Question

Mercury can be obtained by reacting mercury(ii) sulfide with calcium oxide. how many grams of calcium oxide are needed to produce 31.28 g of hg?

Answer 1

Reaction between mercury (ii) sulfide with Calcium oxide is as shown;
 4 HgS +4 CaO = 4 Hg + 3 CaS + CaSO4 
The molar mass of HgS is 232.66 g/mol
 The number of moles = 31.28/232.66
                                    = 0.1344 moles
The mole ratio of HgS : CaO is 1: 1
Therefore, the number of moles of Calcium oxide is 0.1344 moles
1 mole of CaO Contains 56 g/mol
Thus, the mass of CaO is 56 g/mol
         = 0.1344 moles × 56 g/mol
         = 7.5264 g

Answer 2

Answer:

$8.75~g~CaO$

Explanation:

First we have to start with the reaction:

$HgS~+~CaO~->~Hg~+~CaS~+~CaSO_4$

The next step is to balance the reaction, we can start with Oxygen, so:

$HgS~+~4CaO~->~Hg~+~CaS~+~CaSO_4$

Then we can continue with Ca:

$HgS~+~4CaO~->~Hg~+~3CaS~+~CaSO_4$

Then we can balance S:

$4HgS~+~4CaO~->~Hg~+~3CaS~+~CaSO_4$

And finally with Hg:

$4HgS~+~4CaO~->~4Hg~+~3CaS~+~CaSO_4$

With the balance reaction we know that the molar ratio between Hg nd CaO is 4:4. Therefore, the nex step is the conversion of 31.28 g Hg to moles of Hg using the atomic mass of Hg (200.59 g/mol).

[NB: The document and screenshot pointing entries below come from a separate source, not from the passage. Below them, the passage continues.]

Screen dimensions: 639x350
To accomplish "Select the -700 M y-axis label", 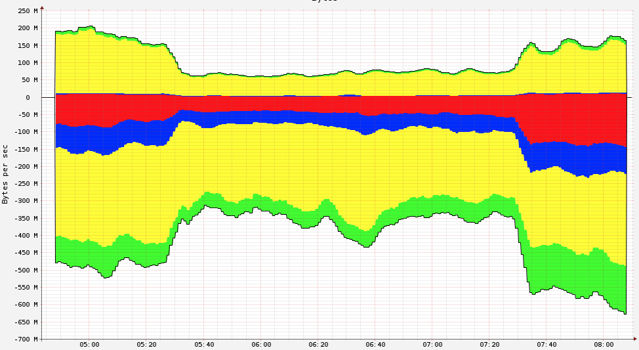I will tap(26, 339).
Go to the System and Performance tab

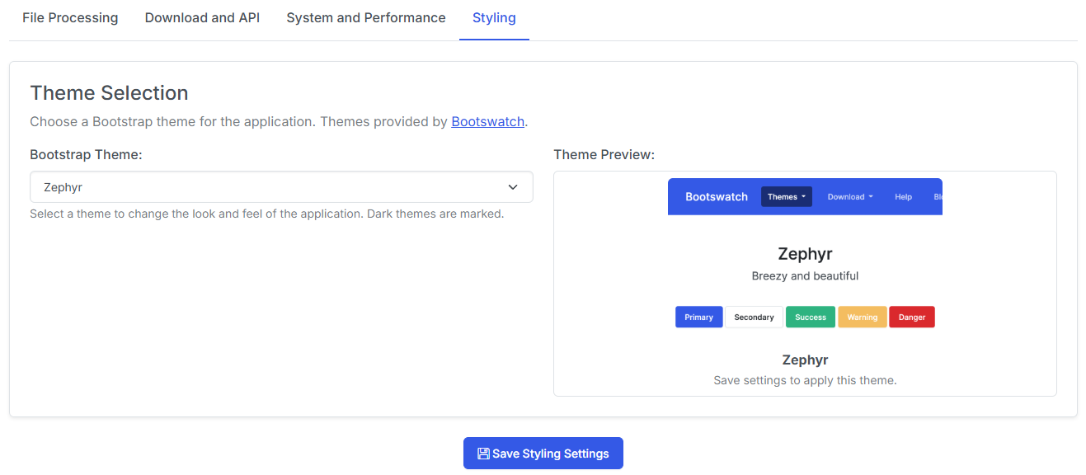coord(365,18)
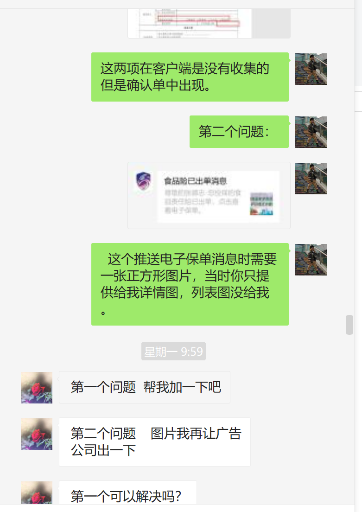
Task: Open the small preview image in 食品险 card
Action: coord(261,204)
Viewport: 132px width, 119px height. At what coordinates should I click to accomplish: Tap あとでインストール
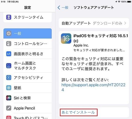78,112
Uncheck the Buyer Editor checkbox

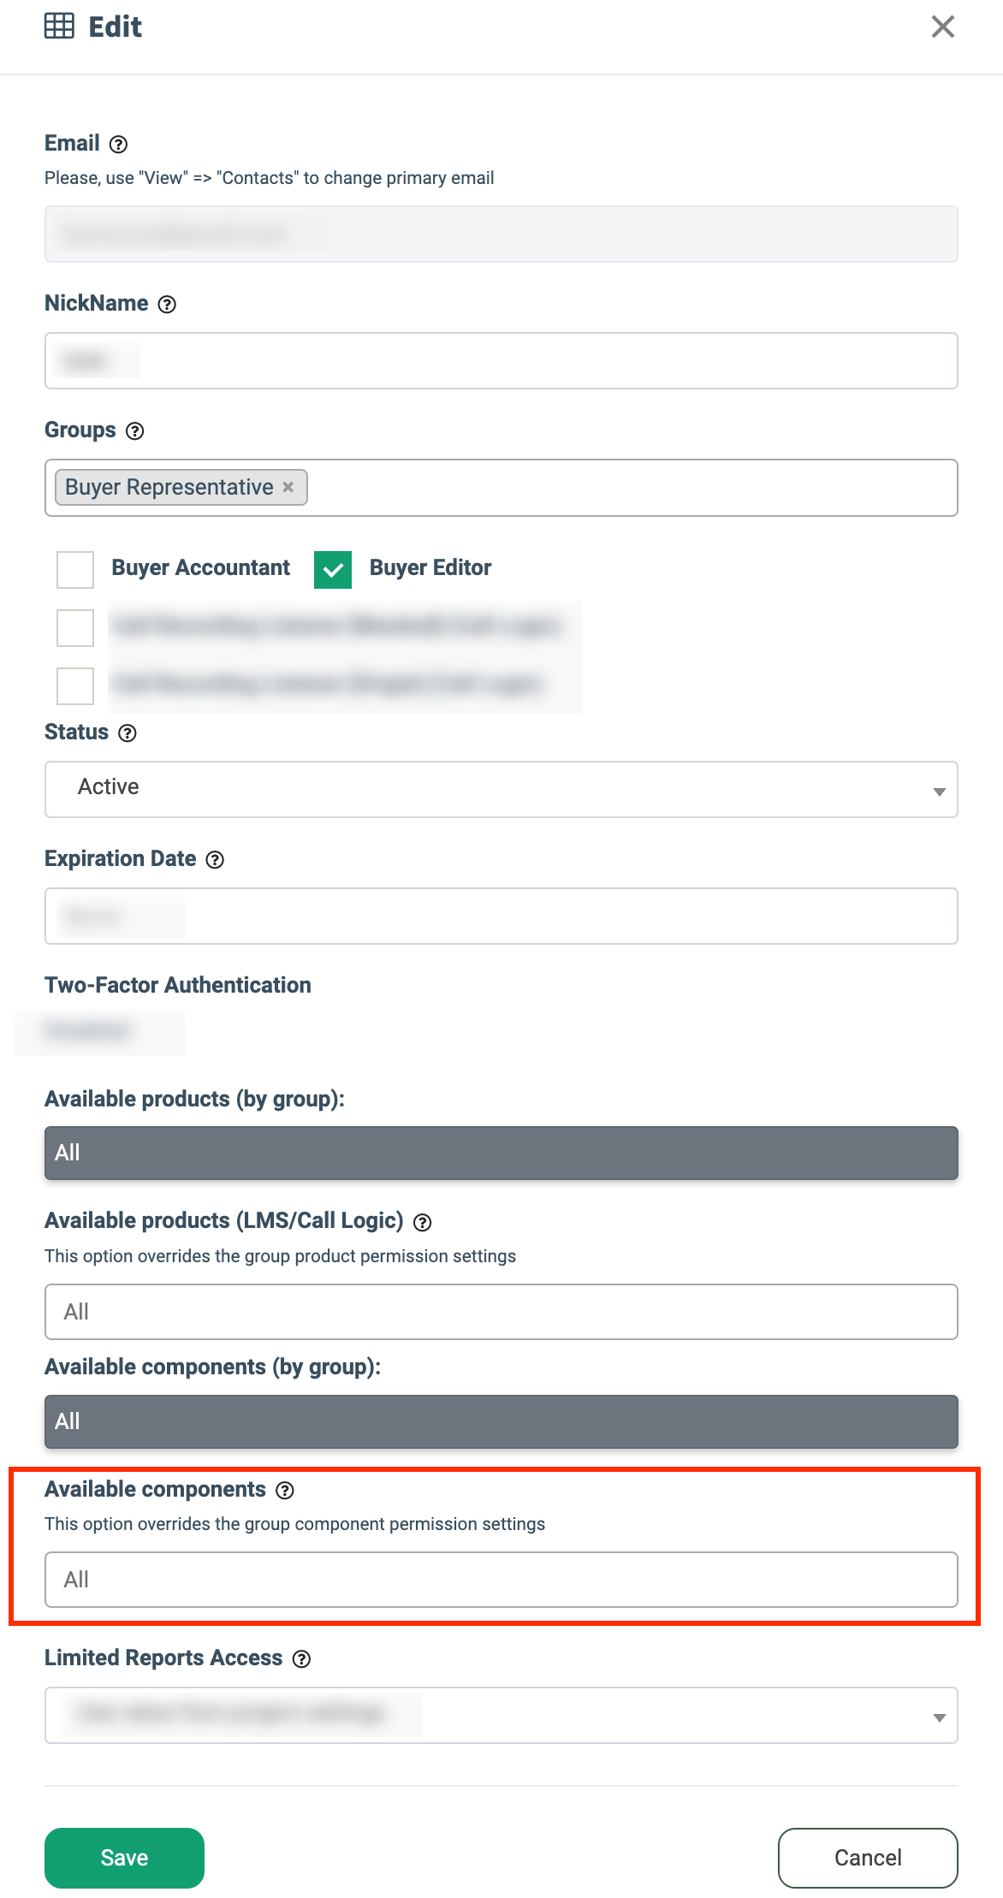333,570
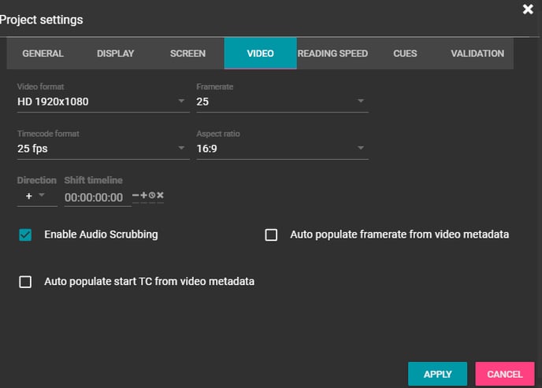Click the clock icon beside Shift timeline
This screenshot has height=388, width=542.
click(151, 195)
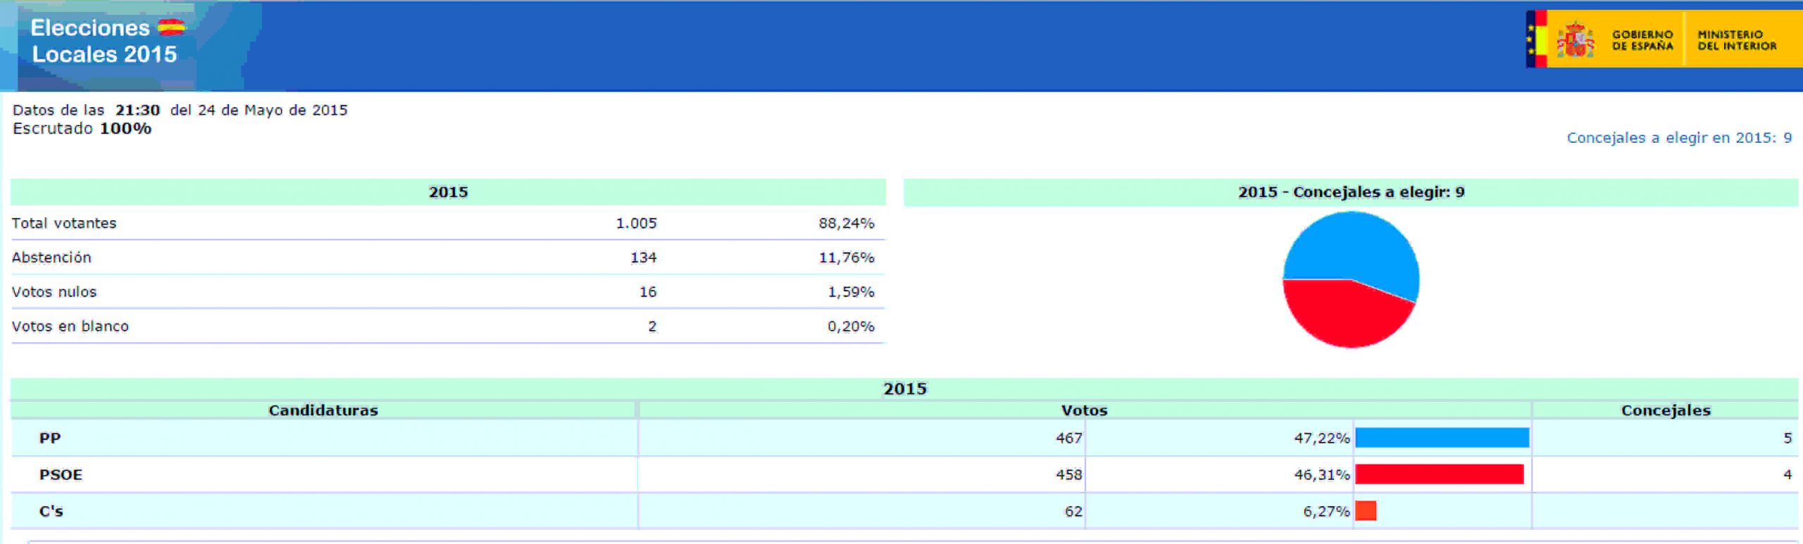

$31.28~g~Hg\frac{1~mol~Hg}{200.59~g~Hg}$

$0.156~mol~Hg$

The next step, using the molar ratio (4:4) and the molar mass of CaO (56.1 g/mol) we can calculate the grams of CaO that we need:

$0.156~mol~Hg\frac{4~mol~CaO}{4~mol~Hg}\frac{56.1~g~CaO}{1~mol~CaO}$

$8.75~g~CaO$